Records to use Block Start

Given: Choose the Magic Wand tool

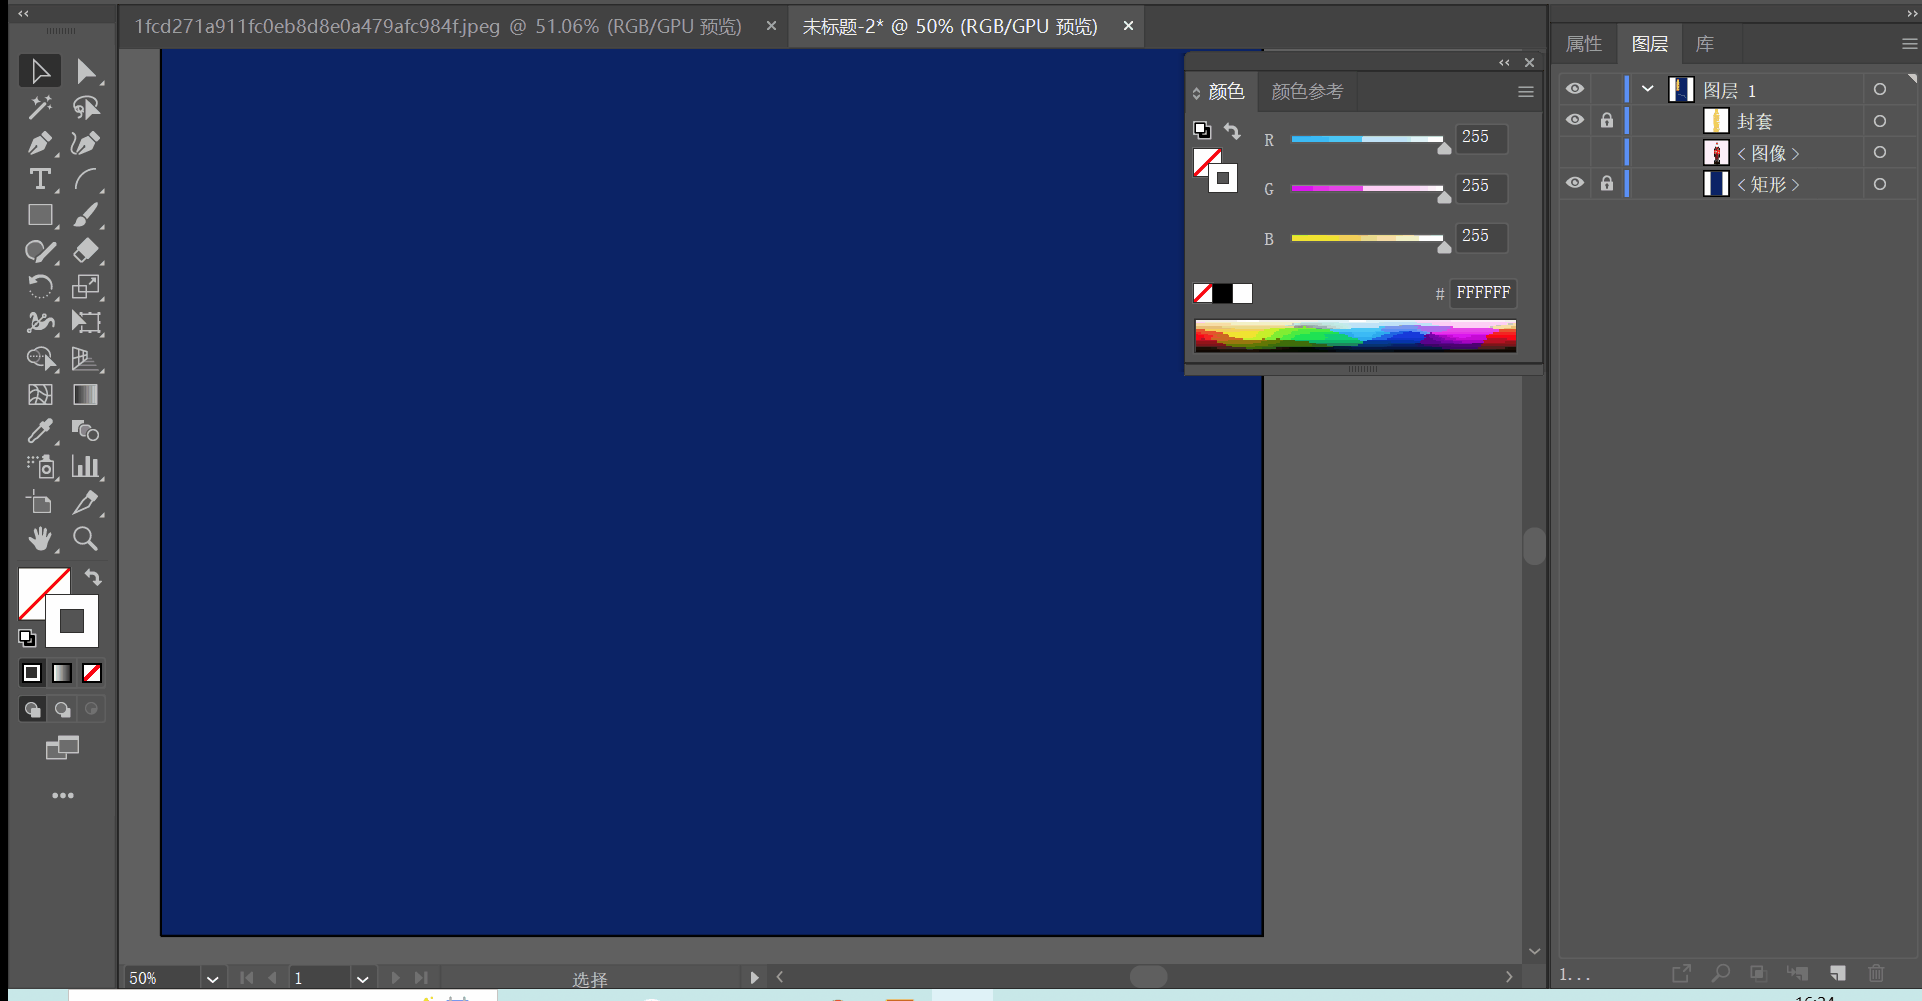Looking at the screenshot, I should pos(40,107).
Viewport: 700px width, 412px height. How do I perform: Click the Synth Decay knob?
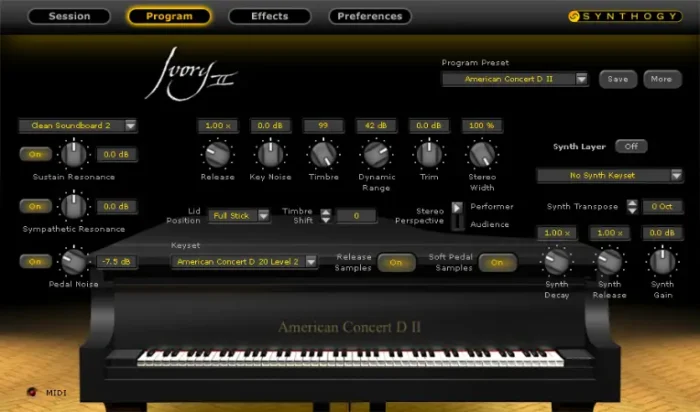pyautogui.click(x=556, y=262)
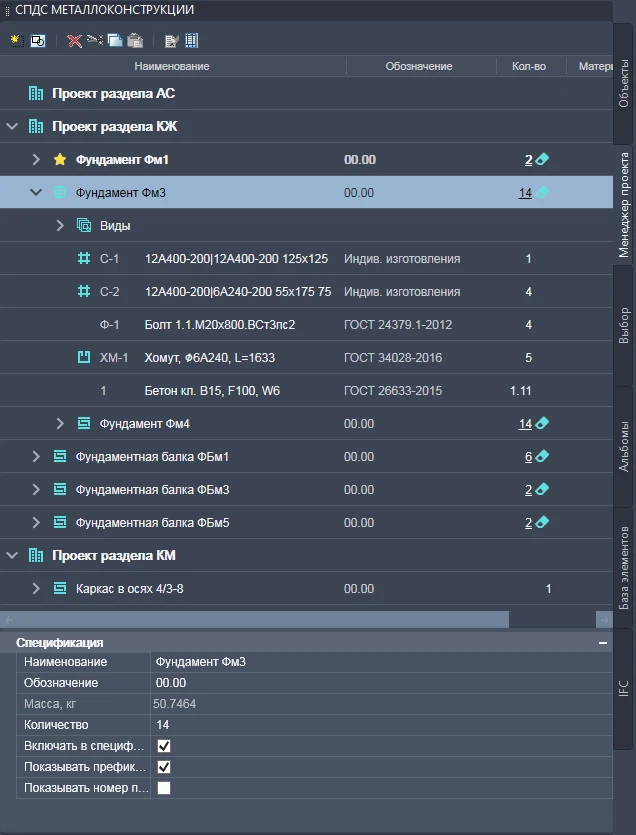Uncheck the Включать в специф... checkbox
Viewport: 636px width, 835px height.
pyautogui.click(x=164, y=746)
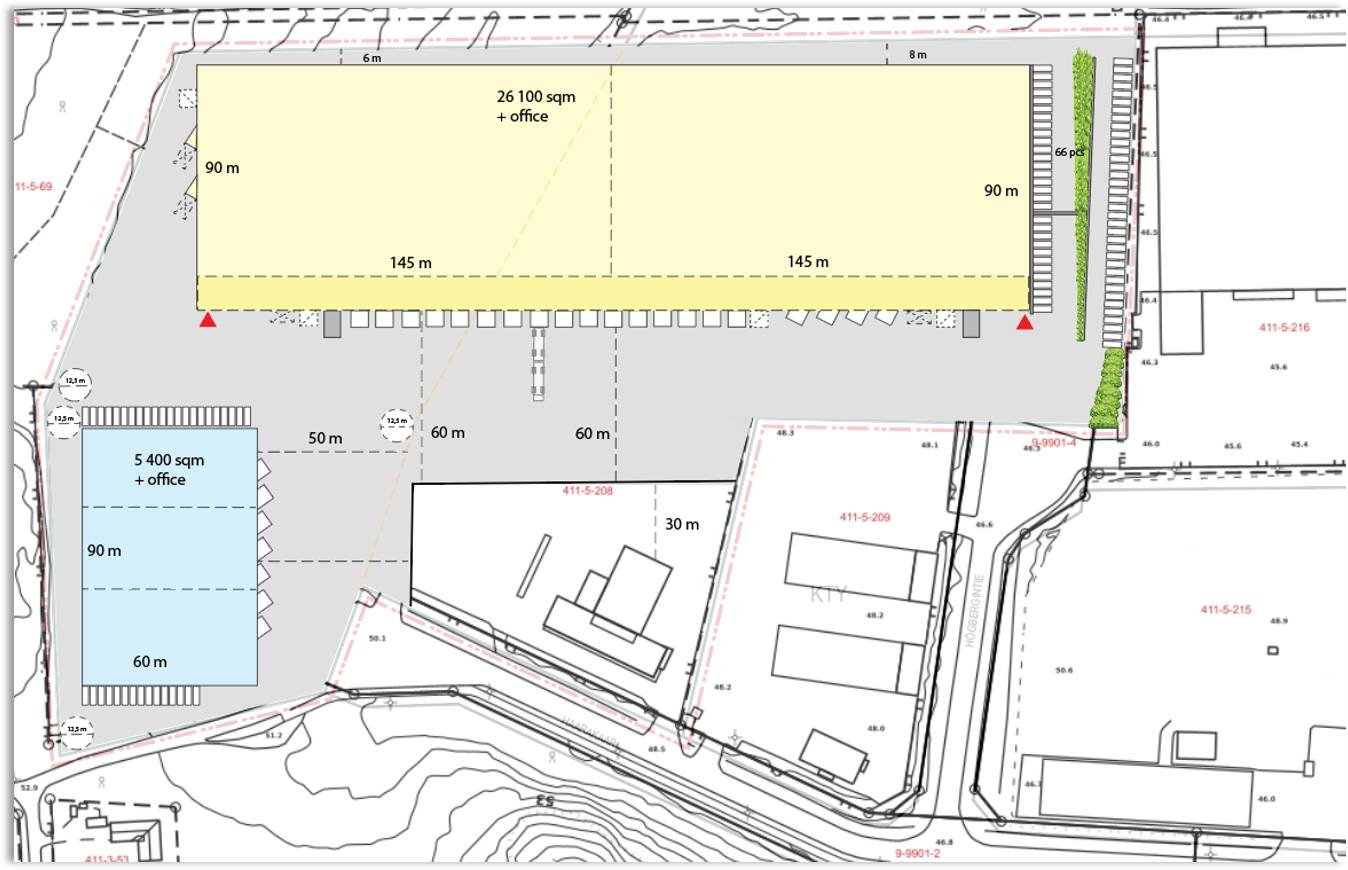Select the left gray rectangle under yellow building
The width and height of the screenshot is (1348, 870).
tap(332, 323)
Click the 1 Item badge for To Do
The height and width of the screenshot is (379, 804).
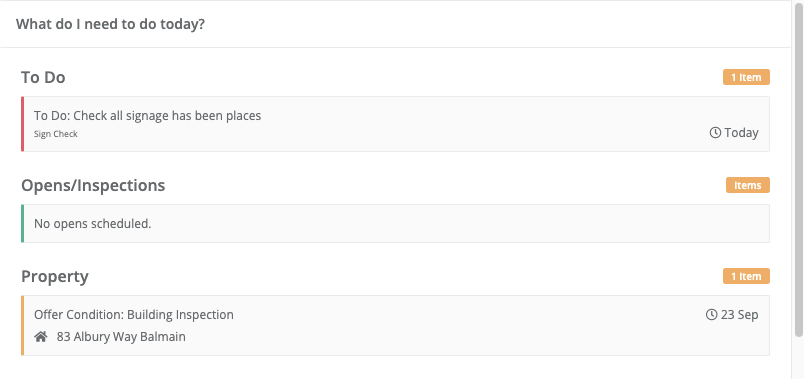(746, 77)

Records to use Block End

» Task to carry out
The entries above need to be printed again exactly; please exclude all pictures.

» Solution to this exercise
Given: Choose the Magic Wand tool

Looking at the screenshot, I should pos(40,107).
Viewport: 700px width, 412px height. How do I perform: Click the Synth Decay knob?
pyautogui.click(x=556, y=262)
Uncheck the Включать в специф... checkbox
Viewport: 636px width, 835px height.
pyautogui.click(x=164, y=746)
Select the left gray rectangle under yellow building
The width and height of the screenshot is (1348, 870).
tap(332, 323)
Click the 1 Item badge for To Do
The height and width of the screenshot is (379, 804).
(746, 77)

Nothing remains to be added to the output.